When I think of this verse there are two sides of me that are locked in an epic conflict for control of my brain and by default my soul. There is the side of me that knows the dangers of war and the futility of it all. Then there is the side of me that cannot help but yearn for the test that is war. I am enthralled with the idea of proving myself. Not to anyone in particular, just to myself. I think that at least one side of me is crazy, and to any normal thinking person which side is nuts is fairly obvious. To me the answer as to which side is loco is a bit more convoluted.
So I pose the question, what is a hero? Why am I thinking about such goofy questions? Well I just went to see Hancock this evening. In the movie (everyone probably already knows this) Will Smith plays a homeless drunk with superpowers. The movie follows him as he grows from a drunk who does more harm than good into a real superhero that saves the day over and over. I actually wouldn't recommend the movie. The director could have done a whole lot more with the story and characters, but it seemed like he knew the movie would be a hit since Will Smith was in it, so he didn't feel the need to put a whole lot of work into it.
But back to the question, What the hell is a hero? Is it someone who can do things no one else can do? Or is it someone who is willing to do the things that no one else is willing to do? Now these questions are coming to me as I sit in my bedroom typing away and thinking about my impending deployment to Afghanistan which currently is heating up to the point that some soldiers out there are wishing they were there instead of in Iraq. (Soldiers are a very strange lot) But click HERE if you want to read about it.
I have been a soldier in one capacity or another since I was 19 years old, I am 30 now. The Army and I are the longest continuous relationship I've ever had, and ever since I was a kid I have dreamed, fantasized really, about achieving glory in battle. Proving myself in a way that most men will never be able to prove themselves. Showing myself that when it comes right down to it and the shit has hit the fan and the chips are down and....insert random cliche here, I was able to cowboy up, grab my balls and do what I had to do. Many of you won't understand this next line but it is more for my benefit than yours.
WHEN I COME HOME I WANT TO CLANG WHEN I WALK!!!!

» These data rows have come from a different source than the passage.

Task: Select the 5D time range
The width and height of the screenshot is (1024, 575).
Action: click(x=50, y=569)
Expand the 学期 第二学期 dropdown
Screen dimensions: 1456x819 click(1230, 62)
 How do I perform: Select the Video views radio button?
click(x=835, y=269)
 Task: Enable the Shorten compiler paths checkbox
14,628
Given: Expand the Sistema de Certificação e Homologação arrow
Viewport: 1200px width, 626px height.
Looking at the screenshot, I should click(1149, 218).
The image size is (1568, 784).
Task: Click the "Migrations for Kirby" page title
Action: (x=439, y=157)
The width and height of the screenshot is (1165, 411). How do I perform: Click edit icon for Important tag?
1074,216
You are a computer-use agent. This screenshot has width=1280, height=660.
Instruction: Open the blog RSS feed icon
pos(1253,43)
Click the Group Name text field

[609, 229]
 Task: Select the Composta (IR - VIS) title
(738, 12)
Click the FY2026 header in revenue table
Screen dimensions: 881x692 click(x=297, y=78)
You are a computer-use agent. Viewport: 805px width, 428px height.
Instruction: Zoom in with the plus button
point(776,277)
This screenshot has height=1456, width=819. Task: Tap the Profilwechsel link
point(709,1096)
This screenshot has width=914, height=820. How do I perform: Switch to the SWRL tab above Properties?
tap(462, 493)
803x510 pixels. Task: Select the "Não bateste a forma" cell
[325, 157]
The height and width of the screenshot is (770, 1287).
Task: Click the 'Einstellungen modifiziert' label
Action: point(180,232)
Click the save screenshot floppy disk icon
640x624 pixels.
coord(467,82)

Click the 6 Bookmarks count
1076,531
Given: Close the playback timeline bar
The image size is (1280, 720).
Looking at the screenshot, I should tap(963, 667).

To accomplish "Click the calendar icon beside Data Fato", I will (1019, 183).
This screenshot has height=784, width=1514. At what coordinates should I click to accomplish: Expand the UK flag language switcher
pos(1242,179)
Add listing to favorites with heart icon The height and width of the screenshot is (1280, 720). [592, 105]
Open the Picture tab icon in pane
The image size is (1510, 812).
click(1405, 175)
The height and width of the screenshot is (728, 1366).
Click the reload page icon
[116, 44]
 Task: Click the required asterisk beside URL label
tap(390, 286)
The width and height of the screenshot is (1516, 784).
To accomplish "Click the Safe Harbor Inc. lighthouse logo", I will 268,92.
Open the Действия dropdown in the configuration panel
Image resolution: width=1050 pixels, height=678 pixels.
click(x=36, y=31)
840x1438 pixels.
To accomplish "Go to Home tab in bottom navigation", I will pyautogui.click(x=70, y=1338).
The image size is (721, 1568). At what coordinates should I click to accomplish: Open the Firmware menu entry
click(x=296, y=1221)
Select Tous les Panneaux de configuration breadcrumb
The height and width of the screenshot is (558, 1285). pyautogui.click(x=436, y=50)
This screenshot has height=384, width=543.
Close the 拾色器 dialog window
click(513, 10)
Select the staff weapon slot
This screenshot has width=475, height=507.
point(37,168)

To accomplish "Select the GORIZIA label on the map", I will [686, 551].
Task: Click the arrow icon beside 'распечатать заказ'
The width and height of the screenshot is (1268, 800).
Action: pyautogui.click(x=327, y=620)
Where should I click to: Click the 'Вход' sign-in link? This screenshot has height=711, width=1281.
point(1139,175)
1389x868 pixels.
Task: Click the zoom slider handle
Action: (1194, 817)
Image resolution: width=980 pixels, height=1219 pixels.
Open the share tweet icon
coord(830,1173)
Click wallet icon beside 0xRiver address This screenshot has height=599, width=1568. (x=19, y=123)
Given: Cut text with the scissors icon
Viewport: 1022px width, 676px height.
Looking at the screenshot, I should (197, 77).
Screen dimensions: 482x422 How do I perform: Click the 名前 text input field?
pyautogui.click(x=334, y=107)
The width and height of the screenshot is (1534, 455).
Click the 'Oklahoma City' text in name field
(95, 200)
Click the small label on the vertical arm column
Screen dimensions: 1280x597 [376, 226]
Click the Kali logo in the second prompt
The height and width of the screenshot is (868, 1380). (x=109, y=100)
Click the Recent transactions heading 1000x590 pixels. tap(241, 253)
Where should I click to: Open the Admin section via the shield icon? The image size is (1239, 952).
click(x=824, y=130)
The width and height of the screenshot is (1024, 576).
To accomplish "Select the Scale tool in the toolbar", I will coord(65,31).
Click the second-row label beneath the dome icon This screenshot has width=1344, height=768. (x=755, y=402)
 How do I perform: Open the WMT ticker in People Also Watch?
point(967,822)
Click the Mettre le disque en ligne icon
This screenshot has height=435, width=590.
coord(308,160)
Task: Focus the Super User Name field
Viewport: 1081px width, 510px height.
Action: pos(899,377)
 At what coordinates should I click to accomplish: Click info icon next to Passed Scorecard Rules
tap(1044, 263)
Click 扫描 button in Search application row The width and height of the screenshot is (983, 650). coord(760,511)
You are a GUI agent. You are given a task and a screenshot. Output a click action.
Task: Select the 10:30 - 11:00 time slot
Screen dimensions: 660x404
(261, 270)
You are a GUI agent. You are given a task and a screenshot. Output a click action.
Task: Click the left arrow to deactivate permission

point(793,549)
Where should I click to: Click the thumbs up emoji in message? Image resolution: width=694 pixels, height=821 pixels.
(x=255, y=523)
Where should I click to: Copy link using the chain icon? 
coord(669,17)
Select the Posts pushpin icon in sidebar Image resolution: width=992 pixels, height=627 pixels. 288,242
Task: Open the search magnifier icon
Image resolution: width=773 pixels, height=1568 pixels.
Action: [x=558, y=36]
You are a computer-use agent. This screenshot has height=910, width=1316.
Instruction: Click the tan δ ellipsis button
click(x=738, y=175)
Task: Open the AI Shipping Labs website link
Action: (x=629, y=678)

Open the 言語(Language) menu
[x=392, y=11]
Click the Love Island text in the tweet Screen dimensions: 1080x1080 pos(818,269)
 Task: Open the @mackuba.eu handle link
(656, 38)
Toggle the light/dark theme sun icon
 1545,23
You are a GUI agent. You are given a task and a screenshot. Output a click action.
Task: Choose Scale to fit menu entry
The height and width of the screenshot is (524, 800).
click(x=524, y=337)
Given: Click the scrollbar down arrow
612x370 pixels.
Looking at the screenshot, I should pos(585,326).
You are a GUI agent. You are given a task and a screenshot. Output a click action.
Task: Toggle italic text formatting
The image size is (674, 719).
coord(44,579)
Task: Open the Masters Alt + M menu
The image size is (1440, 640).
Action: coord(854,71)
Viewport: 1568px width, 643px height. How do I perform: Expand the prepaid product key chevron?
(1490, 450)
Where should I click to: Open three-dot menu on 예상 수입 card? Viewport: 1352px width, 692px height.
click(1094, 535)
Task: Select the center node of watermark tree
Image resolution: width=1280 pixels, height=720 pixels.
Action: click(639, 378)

Is it wrong? Am I sick in the head for having such foolish dreams? I know that my ideas on this are childish and immature and are ignoring the basic reality of the situation that I am about to find myself in. However, no matter how hard I try, and how diligently I try to talk myself out of thinking this way, I just can't shake the idea. I have an ever changing movie running in my head. A movie where I am the hero and I keep getting myself into one amazing situation after another, and always through my own cunning, bravery and heroic actions I keep coming through. Unfortunately, this is the real world, where the good guy doesn't always win, and the hero doesn't always get the girl and live happily ever after.
In this world heros die. In this world heros lose limbs. In this world heros are forgotten by their governments. In this world heros are expendable.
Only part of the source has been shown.